If you could play one character from any movie, which would it be?
“Bane. Definitely, I’d be Bane from ‘Batman.’”
HEY, YOU LOOK FAMILIAR! ~ Key Connections
Ravens general manager/executive vice president and Hall of Fame TE Ozzie Newsome played 13 seasons in Cleveland, recording 662 catches and 7,980 yards – the most in Browns history. He then held positions as a scout, assistant to the head coach/offense/pro personnel, and director of pro personnel before moving to Baltimore with the franchise as VP of player personnel in 1996.
The Ravens’ staff is comprised of many people who were invited to join the franchise when it moved from Cleveland: Sr. VP of public and community relations Kevin Byrne, Sr. director of football video operations, Jon Dubé, VP of operations, Bob Eller, VP of IT, Bill Jankowski, Sr. VP of football admin, Pat Moriarty and head certified athletic trainer Mark Smith.
Ravens senior personnel assistant George Kokinis was the Browns’ general manager for part of 2008. Kokinis originally began his NFL career as an operations intern with the Browns in 1991 before moving to Baltimore with the franchise in 1996.

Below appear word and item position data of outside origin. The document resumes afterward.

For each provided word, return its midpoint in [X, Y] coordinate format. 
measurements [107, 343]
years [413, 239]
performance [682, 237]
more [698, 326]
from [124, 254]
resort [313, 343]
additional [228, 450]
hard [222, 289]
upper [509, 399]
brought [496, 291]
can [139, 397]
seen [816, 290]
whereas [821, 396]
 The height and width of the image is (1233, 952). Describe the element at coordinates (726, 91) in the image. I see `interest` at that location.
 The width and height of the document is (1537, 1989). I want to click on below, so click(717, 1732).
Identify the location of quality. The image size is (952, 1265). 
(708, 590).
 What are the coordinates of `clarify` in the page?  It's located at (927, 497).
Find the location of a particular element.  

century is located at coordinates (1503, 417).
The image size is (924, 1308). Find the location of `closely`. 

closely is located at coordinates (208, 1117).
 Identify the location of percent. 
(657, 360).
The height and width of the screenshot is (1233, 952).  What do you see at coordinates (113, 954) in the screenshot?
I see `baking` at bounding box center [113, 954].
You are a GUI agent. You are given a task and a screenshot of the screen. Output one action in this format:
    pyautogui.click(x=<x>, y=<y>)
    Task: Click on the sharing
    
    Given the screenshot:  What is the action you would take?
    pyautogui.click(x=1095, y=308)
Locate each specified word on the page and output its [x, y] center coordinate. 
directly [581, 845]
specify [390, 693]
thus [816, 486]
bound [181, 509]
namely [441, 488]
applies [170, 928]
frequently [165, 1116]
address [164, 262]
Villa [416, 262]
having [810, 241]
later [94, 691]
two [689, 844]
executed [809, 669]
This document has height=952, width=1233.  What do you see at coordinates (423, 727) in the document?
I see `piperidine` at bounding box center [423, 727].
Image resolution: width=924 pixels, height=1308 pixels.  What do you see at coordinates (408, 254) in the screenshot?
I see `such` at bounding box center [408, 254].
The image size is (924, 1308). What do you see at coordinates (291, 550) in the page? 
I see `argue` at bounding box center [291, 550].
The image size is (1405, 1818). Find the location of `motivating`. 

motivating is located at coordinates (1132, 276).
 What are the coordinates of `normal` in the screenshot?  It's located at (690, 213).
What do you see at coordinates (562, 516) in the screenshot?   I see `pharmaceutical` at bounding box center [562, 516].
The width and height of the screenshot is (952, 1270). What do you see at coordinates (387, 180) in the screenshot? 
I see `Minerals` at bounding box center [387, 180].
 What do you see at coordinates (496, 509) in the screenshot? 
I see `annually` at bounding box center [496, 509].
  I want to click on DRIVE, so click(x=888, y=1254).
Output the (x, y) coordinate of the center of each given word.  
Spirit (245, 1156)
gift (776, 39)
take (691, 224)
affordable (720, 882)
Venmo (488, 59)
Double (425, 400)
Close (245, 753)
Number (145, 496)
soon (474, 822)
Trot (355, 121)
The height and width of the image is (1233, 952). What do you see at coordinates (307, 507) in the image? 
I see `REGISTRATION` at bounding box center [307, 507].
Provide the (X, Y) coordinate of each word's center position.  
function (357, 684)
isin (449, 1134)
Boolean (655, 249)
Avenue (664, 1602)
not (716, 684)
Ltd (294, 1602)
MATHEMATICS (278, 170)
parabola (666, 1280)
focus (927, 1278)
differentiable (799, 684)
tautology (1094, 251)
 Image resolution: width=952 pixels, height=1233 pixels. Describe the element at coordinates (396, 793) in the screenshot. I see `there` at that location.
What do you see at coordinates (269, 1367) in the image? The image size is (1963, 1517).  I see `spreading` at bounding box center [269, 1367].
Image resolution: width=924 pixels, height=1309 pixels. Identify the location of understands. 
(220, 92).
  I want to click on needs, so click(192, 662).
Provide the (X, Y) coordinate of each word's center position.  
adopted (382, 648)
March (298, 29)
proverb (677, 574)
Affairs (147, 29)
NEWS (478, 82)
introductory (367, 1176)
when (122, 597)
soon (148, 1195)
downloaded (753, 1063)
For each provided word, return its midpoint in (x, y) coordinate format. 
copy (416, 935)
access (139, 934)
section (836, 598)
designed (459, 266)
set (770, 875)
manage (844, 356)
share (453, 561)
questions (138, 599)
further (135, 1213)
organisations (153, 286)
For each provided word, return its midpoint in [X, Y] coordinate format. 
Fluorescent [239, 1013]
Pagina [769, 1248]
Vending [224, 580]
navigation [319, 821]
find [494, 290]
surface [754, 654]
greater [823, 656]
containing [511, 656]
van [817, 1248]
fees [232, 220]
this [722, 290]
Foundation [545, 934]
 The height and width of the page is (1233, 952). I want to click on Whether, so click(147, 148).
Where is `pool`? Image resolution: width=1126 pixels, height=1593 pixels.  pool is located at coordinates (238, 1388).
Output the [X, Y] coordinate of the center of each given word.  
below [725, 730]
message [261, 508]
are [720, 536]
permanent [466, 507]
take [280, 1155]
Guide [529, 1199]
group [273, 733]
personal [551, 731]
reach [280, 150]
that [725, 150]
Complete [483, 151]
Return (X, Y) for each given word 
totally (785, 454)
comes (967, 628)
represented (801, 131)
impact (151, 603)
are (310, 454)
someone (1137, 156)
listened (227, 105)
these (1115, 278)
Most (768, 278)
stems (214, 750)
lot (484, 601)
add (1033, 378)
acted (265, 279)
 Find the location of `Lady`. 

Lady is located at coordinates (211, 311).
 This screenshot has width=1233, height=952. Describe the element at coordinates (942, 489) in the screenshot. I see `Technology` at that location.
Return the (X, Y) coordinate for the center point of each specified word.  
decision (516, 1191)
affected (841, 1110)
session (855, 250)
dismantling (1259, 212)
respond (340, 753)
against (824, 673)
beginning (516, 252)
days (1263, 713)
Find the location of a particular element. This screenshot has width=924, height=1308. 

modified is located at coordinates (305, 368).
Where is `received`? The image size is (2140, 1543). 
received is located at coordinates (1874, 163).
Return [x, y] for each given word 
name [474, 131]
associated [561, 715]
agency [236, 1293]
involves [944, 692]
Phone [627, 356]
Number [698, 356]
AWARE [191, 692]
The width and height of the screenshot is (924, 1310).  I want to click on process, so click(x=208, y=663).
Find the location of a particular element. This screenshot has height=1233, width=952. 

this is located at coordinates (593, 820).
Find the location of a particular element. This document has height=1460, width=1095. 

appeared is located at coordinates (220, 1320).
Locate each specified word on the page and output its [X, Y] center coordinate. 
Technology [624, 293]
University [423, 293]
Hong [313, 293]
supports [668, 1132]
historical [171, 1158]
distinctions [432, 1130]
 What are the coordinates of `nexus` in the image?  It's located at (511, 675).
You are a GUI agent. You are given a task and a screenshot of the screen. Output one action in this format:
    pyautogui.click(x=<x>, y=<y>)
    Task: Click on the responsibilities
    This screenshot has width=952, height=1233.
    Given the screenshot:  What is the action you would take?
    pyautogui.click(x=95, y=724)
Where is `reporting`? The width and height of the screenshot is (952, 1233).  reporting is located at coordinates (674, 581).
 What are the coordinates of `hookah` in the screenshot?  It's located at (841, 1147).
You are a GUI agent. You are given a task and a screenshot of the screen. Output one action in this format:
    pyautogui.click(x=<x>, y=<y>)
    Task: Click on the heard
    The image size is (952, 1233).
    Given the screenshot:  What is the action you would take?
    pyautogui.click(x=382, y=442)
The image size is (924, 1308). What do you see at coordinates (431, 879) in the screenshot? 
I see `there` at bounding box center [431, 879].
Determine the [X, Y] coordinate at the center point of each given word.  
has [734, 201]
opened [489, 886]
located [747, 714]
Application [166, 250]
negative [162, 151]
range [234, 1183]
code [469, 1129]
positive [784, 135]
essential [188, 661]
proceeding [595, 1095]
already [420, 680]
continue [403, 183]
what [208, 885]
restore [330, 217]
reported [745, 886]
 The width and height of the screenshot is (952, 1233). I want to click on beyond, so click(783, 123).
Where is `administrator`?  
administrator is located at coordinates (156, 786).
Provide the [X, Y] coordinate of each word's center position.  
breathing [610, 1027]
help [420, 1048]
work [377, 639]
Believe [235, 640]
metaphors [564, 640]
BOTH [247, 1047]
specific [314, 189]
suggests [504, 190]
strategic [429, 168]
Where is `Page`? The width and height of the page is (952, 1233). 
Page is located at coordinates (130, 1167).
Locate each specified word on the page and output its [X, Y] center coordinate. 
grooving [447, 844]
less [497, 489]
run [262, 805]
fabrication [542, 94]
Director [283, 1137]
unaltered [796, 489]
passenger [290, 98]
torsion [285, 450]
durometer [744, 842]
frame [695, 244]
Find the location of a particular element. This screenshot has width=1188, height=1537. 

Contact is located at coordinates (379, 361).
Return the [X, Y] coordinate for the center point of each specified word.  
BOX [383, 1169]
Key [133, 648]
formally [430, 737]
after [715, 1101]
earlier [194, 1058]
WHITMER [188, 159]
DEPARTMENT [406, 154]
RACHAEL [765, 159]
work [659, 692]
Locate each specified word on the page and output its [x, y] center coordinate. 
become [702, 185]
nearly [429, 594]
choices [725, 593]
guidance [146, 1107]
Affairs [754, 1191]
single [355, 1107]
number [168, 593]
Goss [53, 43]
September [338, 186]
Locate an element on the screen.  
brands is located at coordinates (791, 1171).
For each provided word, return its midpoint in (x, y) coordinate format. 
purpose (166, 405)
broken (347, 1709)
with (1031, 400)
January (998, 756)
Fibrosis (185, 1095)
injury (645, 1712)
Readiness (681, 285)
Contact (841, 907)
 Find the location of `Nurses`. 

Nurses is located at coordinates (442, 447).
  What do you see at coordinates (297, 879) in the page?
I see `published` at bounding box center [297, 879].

Baltimore director of pro personnel Vincent Newsome played the final two seasons (1991 92) of his career for the Browns. He then spent three seasons as a special assignment scout in Cleveland before becoming the Ravens’ West area scout in 1996.
Browns head coach Mike Pettine began his NFL coaching career in Baltimore as a coaching and video assistant in 2002. He was also a defensive quality control coach (2003), defensive assistant (2004) and outside linebackers coach (2005-08) for the Ravens.
Browns offensive line coach Andy Moeller coached the Ravens’ offensive line from 2008-13. During that same period, Browns running backs coach Wilbert Montgomery held the same title in Baltimore. Browns D-line coach Anthony Weaver was a second-round draft choice by the Ravens in 2002. He went on to play four seasons (2002-05) in Baltimore.
Baltimore special teams coordinator/associate head coach Jerry Rosburg was the special teams coordinator for the Browns from 2001-06, while Ravens defensive line coach Clarence Brooks served in the same role with the Browns in 1999.
Browns LB Paul Kruger (2009-12) was selected by the Ravens in the second round of the 2009 draft. Kruger led Baltimore with 9 sacks in 2012.
Browns S Jim Leonhard started 13 of 16 games for Baltimore in 2008, recording 68 tackles, 1 sack and 1 INT.
Browns senior player personnel associate and Baltimore native Chisom Opara spent the 2004 season as a player personnel assistant with the Ravens after signing with the team as an undrafted free agent in 2003.
Browns offensive coordinator Kyle Shanahan was a member of Ravens offensive coordinator Gary Kubiak’s Texans’ coaching staff during the 2006-09 seasons. After spending time as a WRs coach (2006) and QBs coach (2007), Shanahan coordinated Houston’s offense from 2008-09.
Browns RB Terrance West attended Towson (MD) University (2011- 13), where he scored a total of 84 TDs over three seasons. Also, Browns defensive coordinator Jim O’Neil served as the defensive coordinator and DBs coach for Towson in 2005.
Browns assistant LBs coach Brian Fleury was a graduate assistant at the University of Maryland (2003-04) and the secondary/special teams coordinator at Towson University (2009-12).
Hometown/High School Connections
Ravens senior VP of football administration Pat Moriarty was born in Cleveland and inducted into the athletic Hall of Fame at Benedictine HS. Head coach John Harbaugh (Perrysburg), defensive coordinator Dean Pees (Dunkirk), inside linebackers coach Don Martindale (Dayton) and FB Kyle Juszczyk (Medina) were also born in Ohio.
Ravens RB Fitzgerald Touissaint prepped at Liberty (Youngstown, OH) HS, where he earned All-Conference and All-County honors in 2008.
Several Browns players hail from Maryland: DB Johnson Bademosi (Silver Spring), DB Joe Haden (Fort Washington), DL Phil Taylor (Clinton) and RB Terrance West (Baltimore). Assistant LBs coach Brian Fleury is from Germantown, MD.